### Information given ###

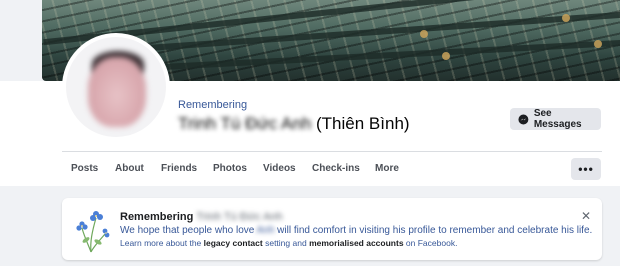 This screenshot has height=266, width=620. I want to click on more-options-button: •••, so click(586, 169).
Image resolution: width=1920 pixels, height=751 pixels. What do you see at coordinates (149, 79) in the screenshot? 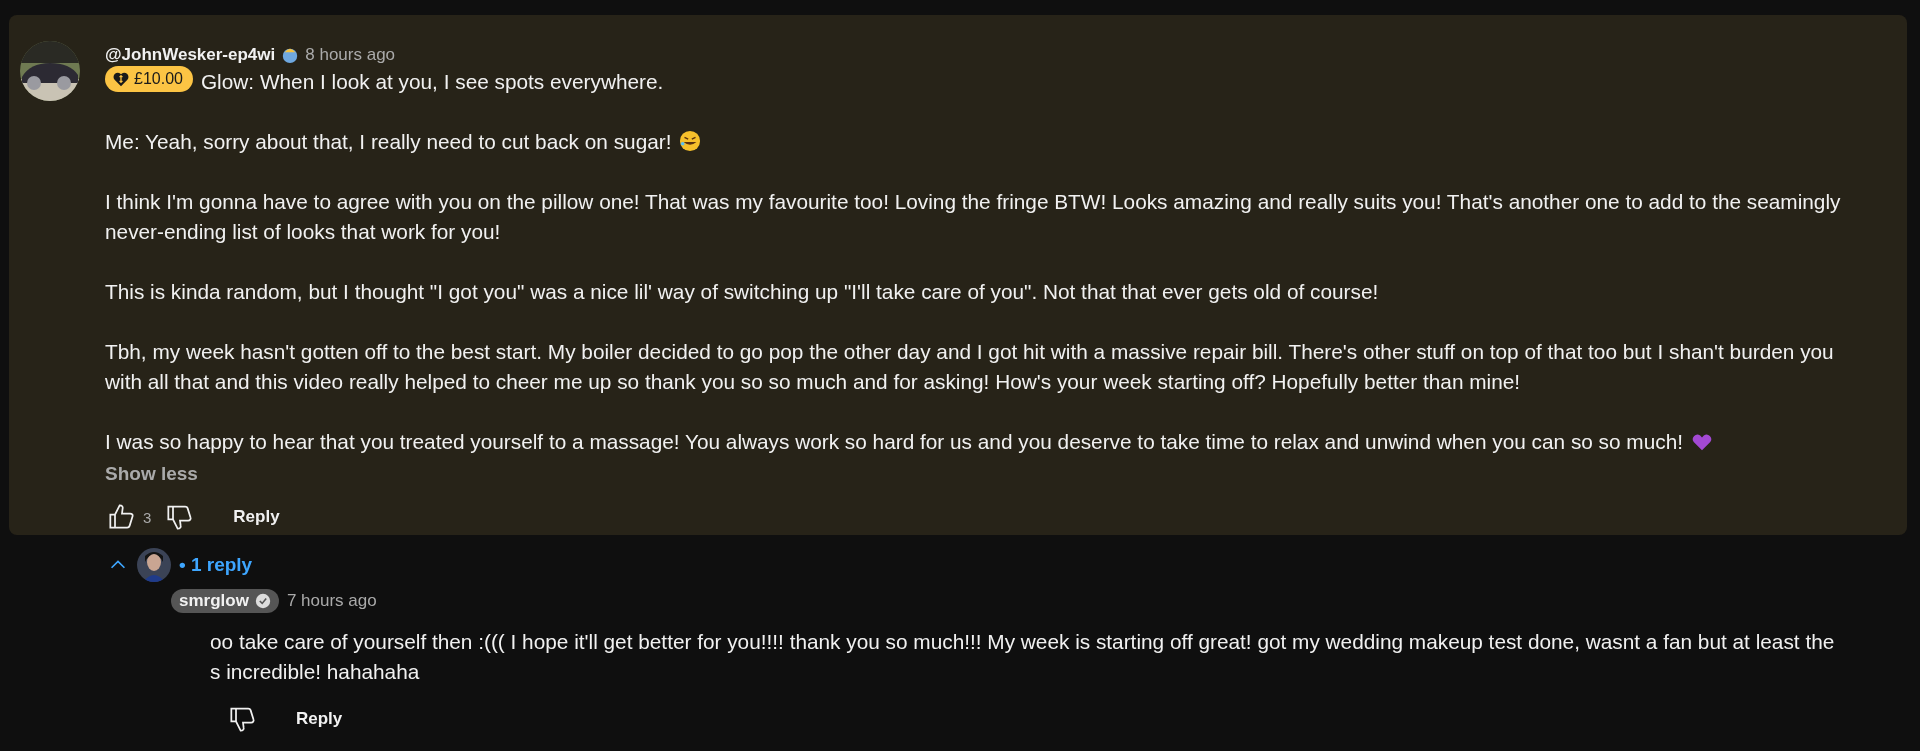
I see `donation-badge: £10.00` at bounding box center [149, 79].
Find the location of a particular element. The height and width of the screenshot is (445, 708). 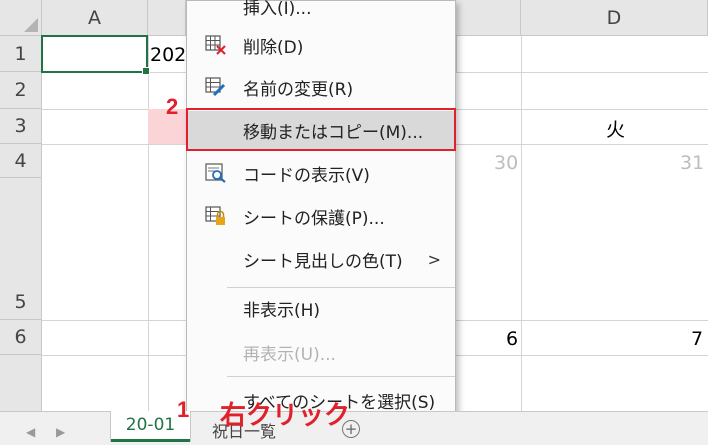

row-header-1: 1 is located at coordinates (21, 54).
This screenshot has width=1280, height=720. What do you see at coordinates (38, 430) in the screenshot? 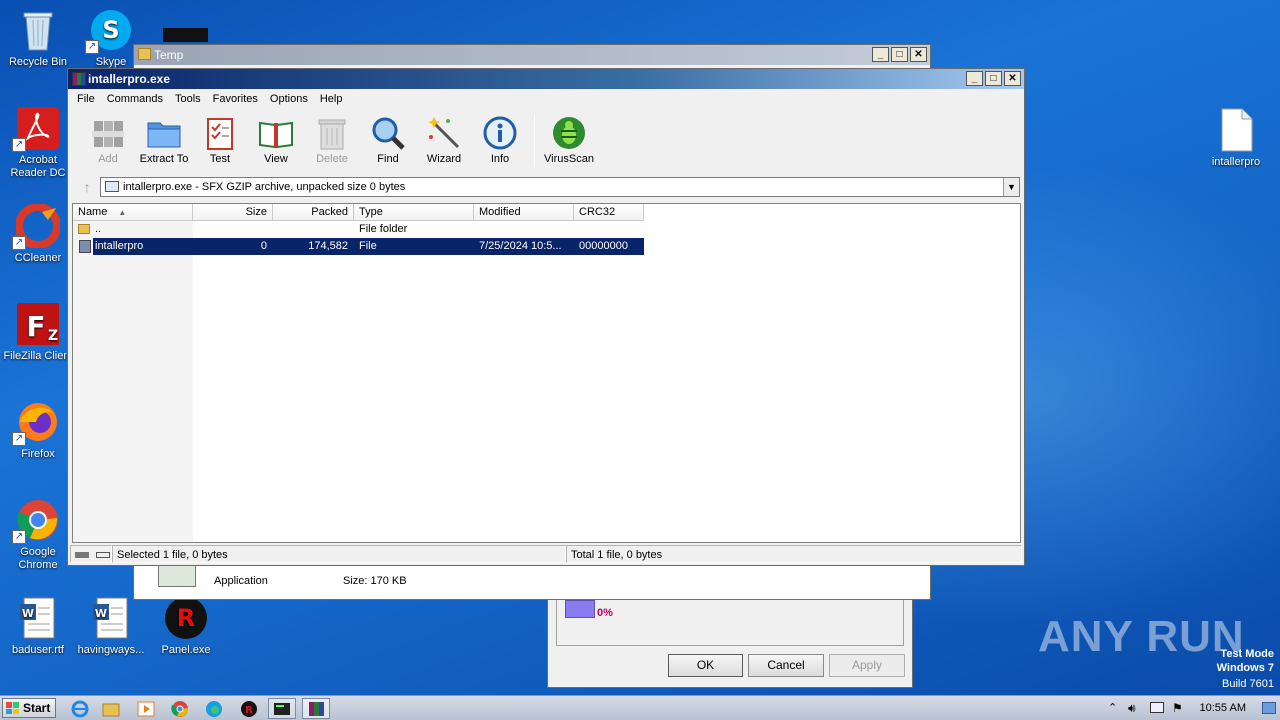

###

■ **The problem**:
Copy out every line of the entries above word for word, leaving out the pictures.

■ **Exercise result**:
 This screenshot has height=266, width=620. I want to click on more-options-button: •••, so click(586, 169).
Image resolution: width=1920 pixels, height=751 pixels. What do you see at coordinates (149, 79) in the screenshot? 
I see `donation-badge: £10.00` at bounding box center [149, 79].
Find the location of a particular element. The height and width of the screenshot is (445, 708). 

row-header-1: 1 is located at coordinates (21, 54).
This screenshot has width=1280, height=720. What do you see at coordinates (38, 430) in the screenshot? 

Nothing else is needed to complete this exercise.